As if by some outer force that was pushing me, I reached for the chute cord without really thinking and pulled it. There was a deafening thud and crack as the massive cloth life-saver flung out of my pack and snapped into the air, grabbing it and jerking me to a slow fall. It rattled my bones and my flesh, the intense pull of the chute, and it shook me into a consciousness I hadn’t felt in some time. As I lazily drifted back to the real world, I had the very revelation I was looking for. I would move near Sheila, somewhere on the east coast, and I would get some meaningless job doing something I enjoyed. Maybe I would join some bingo club or something, and finish writing the rest of my own story before ending it at some ridiculous old age. Dahlia, Jet, Sheila, and Trevor—they would all want me to live on, and so I would, somehow. I had more pain than I could possibly know how to deal with, and yet I felt I had to try and live on.
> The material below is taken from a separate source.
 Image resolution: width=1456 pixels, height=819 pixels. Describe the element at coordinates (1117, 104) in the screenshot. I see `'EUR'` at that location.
All at once I crashed to the hard surface and landed in a heap. I hadn’t been paying attention and I paid for it with pain. That was a bad landing if there ever was one. Even more so, I had landed on some obscure farm road, the asphalt of which had bit at my skin and crushed my bones. I felt my leg break, the bone inside snapping, and I winced in pain. I looked down to it; saw the bone sticking out of my skin, sinewy and red. I was crumpled, hurt, and confused, but I had a smile on my face for the first time in quite a while. In the distance, I could see the jump crew running towards me, yelling for me not to move. I motioned back, and moved to untangle myself from the parachute, and my mess of a life.